Nel più grande lago italiano la fauna ittica ha per secoli rappresentato una risorsa fondamentale: sostentamento per le comunità rivierasche, materia prima per la gastronomia locale e pilastro invisibile dell’equilibrio naturale. Il lago di Garda è stato uno scrigno ricco di specie autoctone e animato da una fiorente attività di pesca.
Peschiera del Garda, per esempio, era nota per le sue “peschiere” – da cui il nome stesso del paese – ovvero stazioni di pesca fisse che garantivano il sostentamento della cittadina. A Garda operava una nutrita comunità di pescatori professionisti, la cui cooperativa con punto vendita ha chiuso i battenti non molti anni fa. Tutti i paesi affacciati sul bacino, bene o male, avevano la loro piccola flotta, reti e tradizioni. La pesca era intensiva, ma anche rispettosa degli equilibri naturali.
Cosa resta attualmente di questo mondo? Oggi, il delicato ecosistema lacuale si trova indubbiamente ad affrontare molte più difficoltà che un tempo per mantenere viva e attiva questa biodiversità. Le cause sono molteplici e non sempre facilmente individuabili: fattori ambientali e antropici si uniscono in sinergia, riducendo le aree di frega e il canneto e quindi la capacità riproduttiva delle diverse specie. Nel frattempo, si sono inserite specie aliene che hanno contribuito nel tempo alla disarmonia ecosistemica.
Negli ultimi tre anni, il coregone ha registrato un calo del 70% nel pescato, secondo i biologi. In risposta, nel maggio 2025 sono stati immessi nel Garda oltre 5mila piccoli carpioni, frutto di riproduzione in cattività.

■ ■ ■ ■

Prosegui il testo sulla fauna ittica del lago di Garda, riprendendo subito dopo la frase sui piccoli carpioni immessi nel maggio 2025.

__Voci estratte__.
■ ■ ■ ■

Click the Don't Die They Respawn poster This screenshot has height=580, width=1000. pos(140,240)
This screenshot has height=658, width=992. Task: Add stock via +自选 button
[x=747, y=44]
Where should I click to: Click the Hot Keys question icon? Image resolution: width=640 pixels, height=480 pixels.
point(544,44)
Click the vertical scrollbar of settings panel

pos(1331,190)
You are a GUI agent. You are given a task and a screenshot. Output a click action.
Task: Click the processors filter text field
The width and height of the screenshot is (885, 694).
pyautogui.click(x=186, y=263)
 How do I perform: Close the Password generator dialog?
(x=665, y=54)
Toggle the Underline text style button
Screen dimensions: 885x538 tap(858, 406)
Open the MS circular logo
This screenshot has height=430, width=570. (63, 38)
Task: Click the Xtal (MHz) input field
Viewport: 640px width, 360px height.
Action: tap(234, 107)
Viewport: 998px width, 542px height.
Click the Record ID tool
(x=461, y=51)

■ ■ ■ ■

__Risposta al compito__.
Ne parliamo con Filippo Gavazzoni, amministratore a Peschiera del Garda con delega – tra le altre – alla tutela del lago ed esperto di ittiofauna gardesana, nonché vicepresidente della Comunità del Garda. «Le specie un tempo abbondanti – afferma con lucidità – come l’anguilla del Garda, oggi sono oggetto di divieto di pesca e consumo a causa della contaminazione, ormai attivo da quasi 15 anni. Anche l’alborella (o aola) ha visto un crollo drastico dei numeri dai primi anni 2000, imponendo un fermo pesca tuttora in vigore. La trota lacustre è ormai rara e il carpione, endemico del Garda, rischia l’estinzione definitiva».
Una memoria familiare restituisce il senso della perdita: «Interessante ed emblematico in questo senso è un ricordo di mio zio Bruno: da piccolo, primi decenni del ’900, assisteva alla pesca delle trote lacustri, con le reti, dal Ponte San Giovanni sul Canale di Mezzo a Peschiera del Garda. Il ponte si colorava di rosa dalle tante uova che vi si riversavano una volta issate le trote e scaricate sul selciato in legno del ponte; oggi è fantascienza solo pensarlo».
Gavazzoni sottolinea inoltre la scomparsa di molti altri piccoli pesci come vairone, sanguinerola, cobite, spinarello e gamberetto: un’intera biodiversità oggi rarefatta.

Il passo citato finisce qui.